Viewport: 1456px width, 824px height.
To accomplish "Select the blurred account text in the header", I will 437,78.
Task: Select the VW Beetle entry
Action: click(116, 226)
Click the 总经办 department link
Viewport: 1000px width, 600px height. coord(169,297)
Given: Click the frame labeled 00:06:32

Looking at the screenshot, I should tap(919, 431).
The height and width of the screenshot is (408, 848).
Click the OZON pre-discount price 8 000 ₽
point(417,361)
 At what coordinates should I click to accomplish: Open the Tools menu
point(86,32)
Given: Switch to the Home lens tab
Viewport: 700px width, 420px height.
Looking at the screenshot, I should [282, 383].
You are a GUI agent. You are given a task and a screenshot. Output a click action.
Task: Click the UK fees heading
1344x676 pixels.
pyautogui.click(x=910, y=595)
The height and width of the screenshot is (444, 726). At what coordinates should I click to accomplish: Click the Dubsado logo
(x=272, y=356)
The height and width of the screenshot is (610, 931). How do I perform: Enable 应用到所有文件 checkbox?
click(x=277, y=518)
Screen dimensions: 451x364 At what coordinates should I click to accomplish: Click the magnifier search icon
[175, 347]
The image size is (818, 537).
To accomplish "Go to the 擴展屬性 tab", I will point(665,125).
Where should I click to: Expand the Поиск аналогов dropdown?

+ + +

Challenge
Rewrite the rows above as a JSON array of strings, with one string per line and blank lines omitted.

Correct result
[
  "Viewport: 1456px width, 824px height.",
  "To accomplish \"Select the blurred account text in the header\", I will 437,78.",
  "Task: Select the VW Beetle entry",
  "Action: click(116, 226)",
  "Click the 总经办 department link",
  "Viewport: 1000px width, 600px height. coord(169,297)",
  "Given: Click the frame labeled 00:06:32",
  "Looking at the screenshot, I should tap(919, 431).",
  "The height and width of the screenshot is (408, 848).",
  "Click the OZON pre-discount price 8 000 ₽",
  "point(417,361)",
  " At what coordinates should I click to accomplish: Open the Tools menu",
  "point(86,32)",
  "Given: Switch to the Home lens tab",
  "Viewport: 700px width, 420px height.",
  "Looking at the screenshot, I should [282, 383].",
  "You are a GUI agent. You are given a task and a screenshot. Output a click action.",
  "Task: Click the UK fees heading",
  "1344x676 pixels.",
  "pyautogui.click(x=910, y=595)",
  "The height and width of the screenshot is (444, 726). At what coordinates should I click to accomplish: Click the Dubsado logo",
  "(x=272, y=356)",
  "The height and width of the screenshot is (610, 931). How do I perform: Enable 应用到所有文件 checkbox?",
  "click(x=277, y=518)",
  "Screen dimensions: 451x364 At what coordinates should I click to accomplish: Click the magnifier search icon",
  "[175, 347]",
  "The image size is (818, 537).",
  "To accomplish \"Go to the 擴展屬性 tab\", I will point(665,125).",
  "Where should I click to: Expand the Поиск аналогов dropdown?"
]